_ABOUT THIS EXERCISE_. The following data needs to be repeated exactly, with all images excluded.

_DATASET EXCERPTS_.

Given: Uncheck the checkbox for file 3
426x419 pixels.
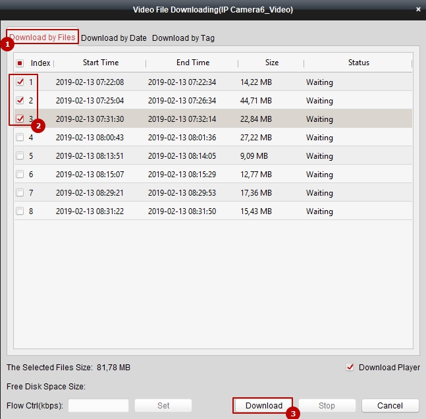Looking at the screenshot, I should [x=20, y=119].
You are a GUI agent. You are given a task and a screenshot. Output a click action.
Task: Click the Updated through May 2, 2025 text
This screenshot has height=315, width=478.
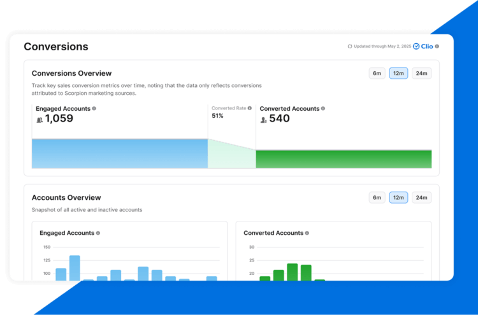[x=382, y=46]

_WORKED SOLUTION_.
Given: Uncheck the checkbox for file 3
426x419 pixels.
Looking at the screenshot, I should [x=20, y=119].
You are a GUI agent. You are given a task and a screenshot. Output a click action.
Task: Click the Updated through May 2, 2025 text
This screenshot has height=315, width=478.
[x=382, y=46]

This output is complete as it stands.